● **PASSAGE FOR REVIEW**
***
The Tea Party rally at the Washington Monument, April 15, 2010

Still, the Jacobin spirit could shape our politics for some time, given how well it dovetails with the spirits of Woodstock and Wall Street, and given the continuing influence of Fox News and talk radio. (Rush Limbaugh alone has millions of daily listeners.) It is already transforming American conservatism. A wise man once summed up the history of colonialism in a phrase: the colonized eventually colonize the colonizer. This is exactly what is happening on the right today: the more it tries to exploit the energy of the Tea Party rebellion, the cruder the conservative movement becomes in its thinking and rhetoric. Ronald Reagan was a master of populist rhetoric, but he governed using the policy ideas of intellectuals he knew and admired (Milton Friedman, Irving Kristol, George Gilder, and Charles Murray among them).
***
● **DATA FOR REVIEW**

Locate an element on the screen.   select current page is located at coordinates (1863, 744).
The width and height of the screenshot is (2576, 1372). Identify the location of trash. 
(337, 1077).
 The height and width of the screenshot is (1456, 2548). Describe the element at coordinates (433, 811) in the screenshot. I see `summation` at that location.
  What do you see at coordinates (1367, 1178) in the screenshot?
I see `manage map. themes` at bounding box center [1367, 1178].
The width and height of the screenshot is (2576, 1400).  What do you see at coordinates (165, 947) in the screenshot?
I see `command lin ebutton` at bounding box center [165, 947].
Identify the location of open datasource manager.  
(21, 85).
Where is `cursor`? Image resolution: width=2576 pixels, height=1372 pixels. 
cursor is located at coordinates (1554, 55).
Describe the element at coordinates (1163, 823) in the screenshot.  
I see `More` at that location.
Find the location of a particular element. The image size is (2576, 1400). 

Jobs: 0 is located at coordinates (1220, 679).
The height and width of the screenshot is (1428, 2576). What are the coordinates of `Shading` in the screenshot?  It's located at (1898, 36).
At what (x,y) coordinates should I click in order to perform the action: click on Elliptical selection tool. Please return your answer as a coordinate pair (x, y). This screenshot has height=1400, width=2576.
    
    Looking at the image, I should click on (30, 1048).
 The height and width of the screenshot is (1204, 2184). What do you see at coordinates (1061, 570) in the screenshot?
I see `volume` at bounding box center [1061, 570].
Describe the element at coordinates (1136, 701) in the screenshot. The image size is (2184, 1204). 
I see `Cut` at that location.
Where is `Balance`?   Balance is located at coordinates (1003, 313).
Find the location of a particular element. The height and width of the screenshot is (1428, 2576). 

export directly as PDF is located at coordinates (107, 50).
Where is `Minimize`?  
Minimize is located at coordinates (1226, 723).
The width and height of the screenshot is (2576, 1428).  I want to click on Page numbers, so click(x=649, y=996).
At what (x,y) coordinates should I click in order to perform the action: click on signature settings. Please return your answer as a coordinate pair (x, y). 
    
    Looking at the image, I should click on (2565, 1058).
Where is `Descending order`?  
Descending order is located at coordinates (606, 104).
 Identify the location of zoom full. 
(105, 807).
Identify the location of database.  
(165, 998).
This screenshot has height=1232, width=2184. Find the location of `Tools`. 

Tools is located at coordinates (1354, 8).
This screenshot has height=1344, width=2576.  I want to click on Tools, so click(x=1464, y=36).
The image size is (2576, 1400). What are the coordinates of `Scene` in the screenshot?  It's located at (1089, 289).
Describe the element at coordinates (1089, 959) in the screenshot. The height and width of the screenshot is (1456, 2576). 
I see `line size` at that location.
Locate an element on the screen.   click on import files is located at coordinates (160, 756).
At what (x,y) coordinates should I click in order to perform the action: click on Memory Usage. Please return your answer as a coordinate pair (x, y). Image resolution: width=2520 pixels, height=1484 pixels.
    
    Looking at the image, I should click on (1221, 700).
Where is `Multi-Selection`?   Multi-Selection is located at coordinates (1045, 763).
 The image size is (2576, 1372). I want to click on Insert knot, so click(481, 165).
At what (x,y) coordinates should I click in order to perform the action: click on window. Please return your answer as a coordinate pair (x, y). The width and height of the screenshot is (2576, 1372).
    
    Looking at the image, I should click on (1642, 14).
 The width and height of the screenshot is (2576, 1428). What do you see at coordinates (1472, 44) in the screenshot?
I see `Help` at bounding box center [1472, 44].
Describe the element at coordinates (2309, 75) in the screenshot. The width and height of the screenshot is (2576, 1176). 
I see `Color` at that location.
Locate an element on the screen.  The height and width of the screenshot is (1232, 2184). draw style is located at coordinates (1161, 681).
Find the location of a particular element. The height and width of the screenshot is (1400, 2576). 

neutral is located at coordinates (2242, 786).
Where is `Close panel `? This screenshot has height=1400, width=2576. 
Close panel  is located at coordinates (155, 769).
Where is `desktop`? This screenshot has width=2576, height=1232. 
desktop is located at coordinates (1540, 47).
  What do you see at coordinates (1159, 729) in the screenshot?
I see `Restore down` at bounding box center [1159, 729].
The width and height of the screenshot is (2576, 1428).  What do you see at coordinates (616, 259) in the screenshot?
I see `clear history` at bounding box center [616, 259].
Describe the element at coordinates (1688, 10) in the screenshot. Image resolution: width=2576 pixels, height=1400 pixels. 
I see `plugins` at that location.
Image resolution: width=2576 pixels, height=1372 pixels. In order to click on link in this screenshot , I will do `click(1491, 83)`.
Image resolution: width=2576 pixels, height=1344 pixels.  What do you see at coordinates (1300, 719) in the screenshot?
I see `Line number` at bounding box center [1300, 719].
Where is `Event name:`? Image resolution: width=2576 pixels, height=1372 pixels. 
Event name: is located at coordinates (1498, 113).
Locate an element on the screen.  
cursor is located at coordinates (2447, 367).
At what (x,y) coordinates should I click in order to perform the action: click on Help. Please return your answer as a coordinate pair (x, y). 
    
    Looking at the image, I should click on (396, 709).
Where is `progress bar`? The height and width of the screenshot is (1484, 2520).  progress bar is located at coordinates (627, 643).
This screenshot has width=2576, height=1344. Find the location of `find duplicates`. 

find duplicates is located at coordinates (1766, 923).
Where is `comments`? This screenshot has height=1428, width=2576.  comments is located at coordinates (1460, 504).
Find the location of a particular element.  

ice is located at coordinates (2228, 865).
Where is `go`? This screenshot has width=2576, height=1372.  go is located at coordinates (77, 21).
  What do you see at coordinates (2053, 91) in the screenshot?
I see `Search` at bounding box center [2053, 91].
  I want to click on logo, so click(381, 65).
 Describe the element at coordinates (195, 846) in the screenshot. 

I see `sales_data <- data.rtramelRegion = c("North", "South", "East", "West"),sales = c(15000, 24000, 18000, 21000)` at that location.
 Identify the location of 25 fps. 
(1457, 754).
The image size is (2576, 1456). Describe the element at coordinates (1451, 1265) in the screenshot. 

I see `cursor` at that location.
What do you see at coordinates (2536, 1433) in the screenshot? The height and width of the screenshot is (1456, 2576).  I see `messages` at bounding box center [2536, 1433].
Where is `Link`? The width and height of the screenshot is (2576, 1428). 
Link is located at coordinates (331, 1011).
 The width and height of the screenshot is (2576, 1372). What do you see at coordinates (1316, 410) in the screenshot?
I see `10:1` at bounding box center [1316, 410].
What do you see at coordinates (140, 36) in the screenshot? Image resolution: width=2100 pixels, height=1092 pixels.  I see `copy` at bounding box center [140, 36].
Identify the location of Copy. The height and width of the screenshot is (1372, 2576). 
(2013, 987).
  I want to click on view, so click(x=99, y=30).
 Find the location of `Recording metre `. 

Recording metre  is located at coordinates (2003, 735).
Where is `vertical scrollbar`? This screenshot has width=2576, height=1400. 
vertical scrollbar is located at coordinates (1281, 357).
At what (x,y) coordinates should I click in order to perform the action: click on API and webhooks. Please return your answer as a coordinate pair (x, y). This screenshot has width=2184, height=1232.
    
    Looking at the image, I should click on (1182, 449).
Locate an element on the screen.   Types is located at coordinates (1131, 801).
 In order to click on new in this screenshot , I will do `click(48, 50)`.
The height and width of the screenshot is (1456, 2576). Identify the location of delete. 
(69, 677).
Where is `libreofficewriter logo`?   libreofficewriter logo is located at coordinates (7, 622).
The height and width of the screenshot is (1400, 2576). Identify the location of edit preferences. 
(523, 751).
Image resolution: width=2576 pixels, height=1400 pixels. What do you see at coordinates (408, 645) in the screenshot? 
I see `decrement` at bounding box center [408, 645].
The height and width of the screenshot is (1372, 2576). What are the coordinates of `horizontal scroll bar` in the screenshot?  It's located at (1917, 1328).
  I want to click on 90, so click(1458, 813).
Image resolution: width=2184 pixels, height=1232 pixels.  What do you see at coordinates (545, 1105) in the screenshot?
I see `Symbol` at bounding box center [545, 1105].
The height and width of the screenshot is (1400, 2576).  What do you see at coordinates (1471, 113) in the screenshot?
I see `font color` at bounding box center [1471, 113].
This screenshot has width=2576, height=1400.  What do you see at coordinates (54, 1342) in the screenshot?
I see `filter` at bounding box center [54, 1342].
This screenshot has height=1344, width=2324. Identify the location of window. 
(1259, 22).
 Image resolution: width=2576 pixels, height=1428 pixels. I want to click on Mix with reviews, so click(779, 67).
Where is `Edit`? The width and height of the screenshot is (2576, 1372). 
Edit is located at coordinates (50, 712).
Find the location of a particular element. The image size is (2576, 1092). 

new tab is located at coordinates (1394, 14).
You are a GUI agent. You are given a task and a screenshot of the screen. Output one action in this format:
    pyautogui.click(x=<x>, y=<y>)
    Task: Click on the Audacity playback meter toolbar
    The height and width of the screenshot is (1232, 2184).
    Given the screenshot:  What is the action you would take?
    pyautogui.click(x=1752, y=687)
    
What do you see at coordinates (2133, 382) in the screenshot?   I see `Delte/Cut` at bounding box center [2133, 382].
***
● **ABOUT THIS EXERCISE**
Resume the passage on the Tea Party and American conservatism, writing on from its last sentence.

● **YOUR RESPONSE**
Today’s conservatives prefer the company of anti-intellectuals who know how to exploit nonintellectuals, as Sarah Palin does so masterfully.16 The dumbing-down they have long lamented in our schools they are now bringing to our politics, and they will drag everyone and everything along with them. As David Frum, one of the remaining lucid conservatives, has written to his wayward comrades, “When you argue stupid, you campaign stupid. When you campaign stupid, you win stupid. And when you win stupid, you govern stupid.” (Unsurprisingly, Frum was recently eased out of his position at the American Enterprise Institute after expressing criticism of Republican tactics in the health care debate.)

Over the next six months, as midterm elections approach, we’ll be hearing a lot from and about the Tea Party movement. Right-wing Republicans hope to lead the movement by following it. Establishment Republicans will make fools of themselves trying to master a populist rhetoric they don’t know and don’t believe in. Democrats will take cover, hoping that their losses won’t be too great and that they’ll pick up seats in places where Republicans are slitting each other’s throats. In the end we will likely find ourselves with a divided and irresponsible Congress even less capable of gaining public trust by governing well. Confidence in government will drop further and the libertarian commedia of American politics will extend its run.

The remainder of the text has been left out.